* [Description of the task] In the records, replace "element" with "item" across the stretch from the line containing "This screenshot has width=1366, height=722." through the line containing "at that location.". Give back only those lines, with nothing else changed.
---------- Given data ----------
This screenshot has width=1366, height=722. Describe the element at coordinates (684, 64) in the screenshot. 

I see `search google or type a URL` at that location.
----------
---------- Given data ----------
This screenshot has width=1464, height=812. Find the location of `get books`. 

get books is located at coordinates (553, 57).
----------
---------- Given data ----------
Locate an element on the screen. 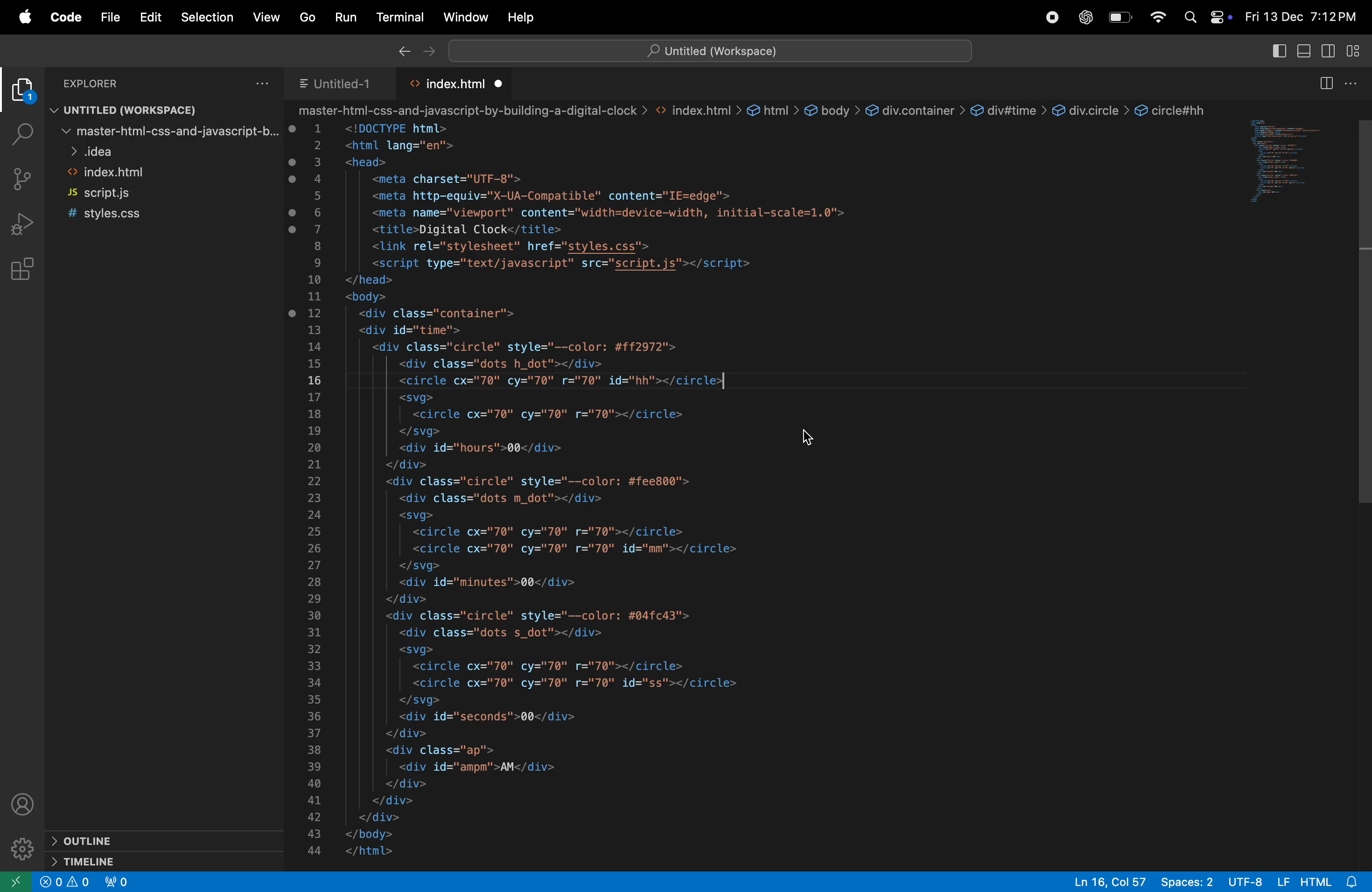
----------
* [Exercise result]
This screenshot has width=1366, height=722. Describe the item at coordinates (684, 64) in the screenshot. 

I see `search google or type a URL` at that location.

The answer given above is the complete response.